PROBLEM TO WORK ON
Starting at the first line of the material and stopping after the line that contains "Action: pyautogui.click(x=85, y=141)", write those lines out again with "Screen dimensions" replaced by "Display size" and nothing else changed.

* start RECORDED DATA *

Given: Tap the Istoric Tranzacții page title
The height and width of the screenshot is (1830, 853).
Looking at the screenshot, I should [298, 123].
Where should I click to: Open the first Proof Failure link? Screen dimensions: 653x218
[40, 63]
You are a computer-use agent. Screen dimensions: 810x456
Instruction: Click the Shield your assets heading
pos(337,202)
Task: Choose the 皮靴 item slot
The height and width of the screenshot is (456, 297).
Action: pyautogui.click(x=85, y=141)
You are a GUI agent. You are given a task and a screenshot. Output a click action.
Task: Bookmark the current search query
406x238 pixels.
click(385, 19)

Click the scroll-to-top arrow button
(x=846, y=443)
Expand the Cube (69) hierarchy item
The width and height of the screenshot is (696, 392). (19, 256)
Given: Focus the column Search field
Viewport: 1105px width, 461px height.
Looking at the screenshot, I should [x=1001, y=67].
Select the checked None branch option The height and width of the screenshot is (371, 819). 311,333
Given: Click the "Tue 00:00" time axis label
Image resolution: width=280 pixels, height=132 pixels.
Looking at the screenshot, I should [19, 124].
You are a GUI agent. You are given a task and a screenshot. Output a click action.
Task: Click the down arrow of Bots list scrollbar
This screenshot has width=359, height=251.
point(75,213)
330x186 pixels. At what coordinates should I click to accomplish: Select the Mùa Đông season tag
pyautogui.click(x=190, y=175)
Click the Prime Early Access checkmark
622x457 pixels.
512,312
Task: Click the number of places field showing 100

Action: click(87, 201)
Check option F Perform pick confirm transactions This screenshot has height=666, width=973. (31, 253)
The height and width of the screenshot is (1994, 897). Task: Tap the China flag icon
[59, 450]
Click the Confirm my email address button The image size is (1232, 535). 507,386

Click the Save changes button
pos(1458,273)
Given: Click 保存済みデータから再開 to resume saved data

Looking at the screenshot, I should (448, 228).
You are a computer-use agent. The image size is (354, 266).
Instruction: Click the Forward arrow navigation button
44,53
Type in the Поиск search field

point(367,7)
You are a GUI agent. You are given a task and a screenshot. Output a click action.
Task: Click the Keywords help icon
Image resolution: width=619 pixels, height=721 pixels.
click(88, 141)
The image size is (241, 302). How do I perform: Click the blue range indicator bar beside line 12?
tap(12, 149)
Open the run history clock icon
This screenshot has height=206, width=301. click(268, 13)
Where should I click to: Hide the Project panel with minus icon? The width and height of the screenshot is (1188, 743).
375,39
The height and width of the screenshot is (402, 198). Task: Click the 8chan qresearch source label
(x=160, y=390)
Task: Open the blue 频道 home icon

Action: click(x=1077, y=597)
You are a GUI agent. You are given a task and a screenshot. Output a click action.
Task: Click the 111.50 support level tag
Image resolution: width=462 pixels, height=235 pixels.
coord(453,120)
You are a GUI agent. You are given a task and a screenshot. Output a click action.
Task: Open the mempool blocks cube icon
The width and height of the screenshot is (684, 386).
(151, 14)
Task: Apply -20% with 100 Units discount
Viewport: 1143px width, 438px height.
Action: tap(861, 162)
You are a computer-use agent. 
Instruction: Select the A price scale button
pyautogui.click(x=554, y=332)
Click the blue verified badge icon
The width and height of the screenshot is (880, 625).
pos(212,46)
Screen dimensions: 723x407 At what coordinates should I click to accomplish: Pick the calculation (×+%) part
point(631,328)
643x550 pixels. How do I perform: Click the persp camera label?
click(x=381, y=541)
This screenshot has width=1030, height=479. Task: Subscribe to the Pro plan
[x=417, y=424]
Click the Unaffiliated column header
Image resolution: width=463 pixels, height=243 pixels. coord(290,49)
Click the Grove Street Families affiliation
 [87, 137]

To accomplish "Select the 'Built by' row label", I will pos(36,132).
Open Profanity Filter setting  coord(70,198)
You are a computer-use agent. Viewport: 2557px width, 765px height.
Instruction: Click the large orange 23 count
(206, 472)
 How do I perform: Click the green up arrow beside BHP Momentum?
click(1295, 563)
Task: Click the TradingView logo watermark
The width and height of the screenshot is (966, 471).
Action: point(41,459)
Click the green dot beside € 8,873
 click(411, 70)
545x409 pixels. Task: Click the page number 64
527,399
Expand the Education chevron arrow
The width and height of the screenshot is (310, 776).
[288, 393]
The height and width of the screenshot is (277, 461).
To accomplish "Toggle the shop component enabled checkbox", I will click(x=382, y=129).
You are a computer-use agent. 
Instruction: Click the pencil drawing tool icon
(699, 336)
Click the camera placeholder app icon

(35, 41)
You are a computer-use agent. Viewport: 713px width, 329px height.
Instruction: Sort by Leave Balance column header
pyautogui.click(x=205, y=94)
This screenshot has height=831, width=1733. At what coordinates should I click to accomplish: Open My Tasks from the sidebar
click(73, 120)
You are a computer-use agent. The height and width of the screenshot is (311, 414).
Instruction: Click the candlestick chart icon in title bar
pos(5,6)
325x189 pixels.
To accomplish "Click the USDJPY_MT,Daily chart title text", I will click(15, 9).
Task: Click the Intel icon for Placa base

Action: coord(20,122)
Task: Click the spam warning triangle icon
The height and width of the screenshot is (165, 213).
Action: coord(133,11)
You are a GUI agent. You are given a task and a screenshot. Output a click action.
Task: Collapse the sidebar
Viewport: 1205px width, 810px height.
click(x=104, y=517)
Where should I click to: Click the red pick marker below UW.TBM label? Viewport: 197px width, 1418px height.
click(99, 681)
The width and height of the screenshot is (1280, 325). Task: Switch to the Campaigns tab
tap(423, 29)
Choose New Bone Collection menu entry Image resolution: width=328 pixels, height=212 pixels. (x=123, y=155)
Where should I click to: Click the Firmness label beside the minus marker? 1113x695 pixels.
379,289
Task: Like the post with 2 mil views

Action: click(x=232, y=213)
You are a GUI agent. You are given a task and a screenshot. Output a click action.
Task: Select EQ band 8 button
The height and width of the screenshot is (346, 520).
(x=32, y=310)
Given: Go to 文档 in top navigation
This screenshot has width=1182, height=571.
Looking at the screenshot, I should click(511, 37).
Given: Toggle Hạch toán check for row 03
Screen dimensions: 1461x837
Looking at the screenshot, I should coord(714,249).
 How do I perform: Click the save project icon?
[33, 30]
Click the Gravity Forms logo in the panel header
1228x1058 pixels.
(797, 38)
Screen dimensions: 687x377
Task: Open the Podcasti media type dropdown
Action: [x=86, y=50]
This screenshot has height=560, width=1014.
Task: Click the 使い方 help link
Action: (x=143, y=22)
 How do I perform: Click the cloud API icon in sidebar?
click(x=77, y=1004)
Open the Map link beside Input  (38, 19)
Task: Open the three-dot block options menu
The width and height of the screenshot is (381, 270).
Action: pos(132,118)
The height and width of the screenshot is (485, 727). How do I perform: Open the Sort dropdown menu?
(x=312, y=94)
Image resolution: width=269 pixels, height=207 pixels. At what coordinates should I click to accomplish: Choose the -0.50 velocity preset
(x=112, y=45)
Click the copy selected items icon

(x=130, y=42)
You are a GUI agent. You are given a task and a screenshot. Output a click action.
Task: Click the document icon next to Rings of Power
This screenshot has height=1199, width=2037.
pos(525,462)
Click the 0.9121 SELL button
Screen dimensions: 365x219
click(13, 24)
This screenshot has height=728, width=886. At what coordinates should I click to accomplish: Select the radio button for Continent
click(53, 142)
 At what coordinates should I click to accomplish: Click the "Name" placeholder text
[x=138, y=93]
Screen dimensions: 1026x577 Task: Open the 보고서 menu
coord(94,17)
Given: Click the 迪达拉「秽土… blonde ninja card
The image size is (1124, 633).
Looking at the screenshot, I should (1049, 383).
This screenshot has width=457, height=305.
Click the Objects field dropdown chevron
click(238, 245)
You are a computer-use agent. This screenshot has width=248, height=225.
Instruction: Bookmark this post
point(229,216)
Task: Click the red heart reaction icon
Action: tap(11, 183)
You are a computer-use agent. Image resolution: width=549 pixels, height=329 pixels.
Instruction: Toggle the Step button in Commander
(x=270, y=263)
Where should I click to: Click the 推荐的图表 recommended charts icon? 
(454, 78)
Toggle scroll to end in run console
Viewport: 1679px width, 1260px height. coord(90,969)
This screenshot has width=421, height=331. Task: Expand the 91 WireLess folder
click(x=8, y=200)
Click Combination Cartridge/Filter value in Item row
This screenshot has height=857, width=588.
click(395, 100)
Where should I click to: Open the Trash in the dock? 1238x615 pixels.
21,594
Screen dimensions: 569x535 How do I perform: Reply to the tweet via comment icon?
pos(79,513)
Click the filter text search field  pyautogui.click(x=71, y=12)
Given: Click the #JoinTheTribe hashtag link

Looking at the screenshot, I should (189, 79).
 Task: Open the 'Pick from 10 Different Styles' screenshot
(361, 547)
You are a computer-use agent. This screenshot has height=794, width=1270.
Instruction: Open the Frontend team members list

* end RECORDED DATA *

COMPLETE ANSWER
Given: Tap the Istoric Tranzacții page title
The height and width of the screenshot is (1830, 853).
Looking at the screenshot, I should [298, 123].
Where should I click to: Open the first Proof Failure link? Display size: 653x218
[40, 63]
You are a computer-use agent. Display size: 810x456
Instruction: Click the Shield your assets heading
pos(337,202)
Task: Choose the 皮靴 item slot
The height and width of the screenshot is (456, 297).
Action: pyautogui.click(x=85, y=141)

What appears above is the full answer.